Is there a list somewhere of recordings with wrong notes and other mistakes? Listening to these examples could be good training as well as entertaining.


----------



## Vasks (Dec 9, 2013)

I have witnesse in person twice Boulez rehearsing. His ear was unreal.


----------



## Heck148 (Oct 27, 2016)

Simplicissimus said:


> Is there a list somewhere of recordings with wrong notes and other mistakes? Listening to these examples could be good training as well as entertaining.


I don't think so - the list would be so long....there are always mistakes on recordings - tho most of them are extremely minor, .....older recordings, taken from unedited live performances may have some obvious ones....


----------



## Coach G (Apr 22, 2020)

On the flip side, Charles Ives didn't mind when musicians played his music off-key, off-tempo, or played the wrong notes. It was sort of the sound he was after in the first place.


----------



## pianozach (May 21, 2018)

I just finished up a virtual/live rendition of the Overture of Pirates of Penzance.
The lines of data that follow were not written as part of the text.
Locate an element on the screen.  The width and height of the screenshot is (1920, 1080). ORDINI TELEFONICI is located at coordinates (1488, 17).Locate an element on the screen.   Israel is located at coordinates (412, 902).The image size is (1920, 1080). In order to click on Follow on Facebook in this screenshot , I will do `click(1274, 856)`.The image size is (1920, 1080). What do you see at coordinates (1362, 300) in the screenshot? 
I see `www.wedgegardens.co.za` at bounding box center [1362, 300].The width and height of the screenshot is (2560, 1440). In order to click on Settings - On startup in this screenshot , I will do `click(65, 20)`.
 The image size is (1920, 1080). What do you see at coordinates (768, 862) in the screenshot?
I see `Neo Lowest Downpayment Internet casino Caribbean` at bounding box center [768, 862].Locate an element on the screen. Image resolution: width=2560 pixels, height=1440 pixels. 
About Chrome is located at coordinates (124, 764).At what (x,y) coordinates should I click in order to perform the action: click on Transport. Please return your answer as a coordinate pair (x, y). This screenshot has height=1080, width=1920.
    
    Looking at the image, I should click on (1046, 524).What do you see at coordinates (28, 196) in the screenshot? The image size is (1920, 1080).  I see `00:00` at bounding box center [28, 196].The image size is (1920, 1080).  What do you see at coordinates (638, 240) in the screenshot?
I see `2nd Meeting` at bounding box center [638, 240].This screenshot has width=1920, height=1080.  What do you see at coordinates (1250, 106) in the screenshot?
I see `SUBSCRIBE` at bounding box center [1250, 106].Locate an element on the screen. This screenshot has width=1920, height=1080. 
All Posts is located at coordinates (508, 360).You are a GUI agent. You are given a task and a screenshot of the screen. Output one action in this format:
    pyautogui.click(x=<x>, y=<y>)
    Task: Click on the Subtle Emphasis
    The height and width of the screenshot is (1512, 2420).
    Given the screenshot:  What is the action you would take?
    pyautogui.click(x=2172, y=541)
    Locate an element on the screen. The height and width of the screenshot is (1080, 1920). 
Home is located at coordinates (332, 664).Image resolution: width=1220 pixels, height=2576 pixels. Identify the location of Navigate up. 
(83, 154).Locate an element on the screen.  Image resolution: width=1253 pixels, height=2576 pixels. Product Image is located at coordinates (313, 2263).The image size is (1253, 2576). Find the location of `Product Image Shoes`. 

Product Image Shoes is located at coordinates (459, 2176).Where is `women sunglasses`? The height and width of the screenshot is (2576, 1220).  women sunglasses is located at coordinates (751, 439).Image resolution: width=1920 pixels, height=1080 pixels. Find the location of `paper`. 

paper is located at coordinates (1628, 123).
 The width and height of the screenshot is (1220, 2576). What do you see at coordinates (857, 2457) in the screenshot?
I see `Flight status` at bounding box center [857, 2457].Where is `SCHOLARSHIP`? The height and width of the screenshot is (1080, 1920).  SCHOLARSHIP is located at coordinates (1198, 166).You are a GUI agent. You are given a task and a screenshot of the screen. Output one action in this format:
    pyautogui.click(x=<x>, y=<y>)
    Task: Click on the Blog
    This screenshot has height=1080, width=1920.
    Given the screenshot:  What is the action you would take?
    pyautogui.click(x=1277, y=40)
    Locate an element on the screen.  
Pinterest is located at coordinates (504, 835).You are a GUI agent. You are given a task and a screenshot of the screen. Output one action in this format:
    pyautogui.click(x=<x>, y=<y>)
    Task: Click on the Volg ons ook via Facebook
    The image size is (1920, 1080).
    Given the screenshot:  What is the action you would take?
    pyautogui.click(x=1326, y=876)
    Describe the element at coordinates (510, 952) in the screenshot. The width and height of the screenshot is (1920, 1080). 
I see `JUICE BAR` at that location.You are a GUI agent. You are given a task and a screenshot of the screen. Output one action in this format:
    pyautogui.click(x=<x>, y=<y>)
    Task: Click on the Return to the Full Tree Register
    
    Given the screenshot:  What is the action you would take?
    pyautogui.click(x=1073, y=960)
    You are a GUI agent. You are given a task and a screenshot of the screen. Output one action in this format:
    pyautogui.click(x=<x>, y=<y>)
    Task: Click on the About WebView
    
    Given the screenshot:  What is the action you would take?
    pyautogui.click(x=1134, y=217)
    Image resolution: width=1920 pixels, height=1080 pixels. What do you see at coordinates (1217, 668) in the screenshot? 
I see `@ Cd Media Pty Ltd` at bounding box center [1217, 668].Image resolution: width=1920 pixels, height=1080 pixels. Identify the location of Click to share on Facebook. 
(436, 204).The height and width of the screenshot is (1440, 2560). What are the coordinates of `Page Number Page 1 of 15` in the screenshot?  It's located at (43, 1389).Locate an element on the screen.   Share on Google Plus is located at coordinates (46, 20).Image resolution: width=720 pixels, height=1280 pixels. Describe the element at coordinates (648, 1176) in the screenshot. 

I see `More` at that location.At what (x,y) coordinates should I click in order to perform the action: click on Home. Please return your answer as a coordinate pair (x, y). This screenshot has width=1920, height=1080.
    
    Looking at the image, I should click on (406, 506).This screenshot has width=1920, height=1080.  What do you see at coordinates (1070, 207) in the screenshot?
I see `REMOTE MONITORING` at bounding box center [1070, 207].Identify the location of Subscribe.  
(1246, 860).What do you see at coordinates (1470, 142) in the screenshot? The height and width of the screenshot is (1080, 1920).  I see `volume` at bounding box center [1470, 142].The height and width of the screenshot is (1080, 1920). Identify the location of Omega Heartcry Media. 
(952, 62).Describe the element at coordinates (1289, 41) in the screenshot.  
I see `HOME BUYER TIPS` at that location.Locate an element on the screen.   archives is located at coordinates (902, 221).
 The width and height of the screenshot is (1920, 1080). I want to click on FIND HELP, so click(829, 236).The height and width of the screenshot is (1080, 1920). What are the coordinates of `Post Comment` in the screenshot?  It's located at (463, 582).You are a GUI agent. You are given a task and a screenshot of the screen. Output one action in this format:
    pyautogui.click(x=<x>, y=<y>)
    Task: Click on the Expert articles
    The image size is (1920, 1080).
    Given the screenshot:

I started with a piano backing track with click, and started laying some virtual instruments on top.

Then we had musicians submit tracks they played to the guide track. The French Horn lady played both Hn parts (separately of course).

Missing were Vln 1, Vln 2, Vla, bsn, cl 1 & cb live instruments.

I mixed 'em together, then we gathered 10 musicians together in cubicles in the courtyard and recorded them all as individual tracks, which I then added.

Yes, I can hear when the clarinetist plays an Eb instead of an E.


----------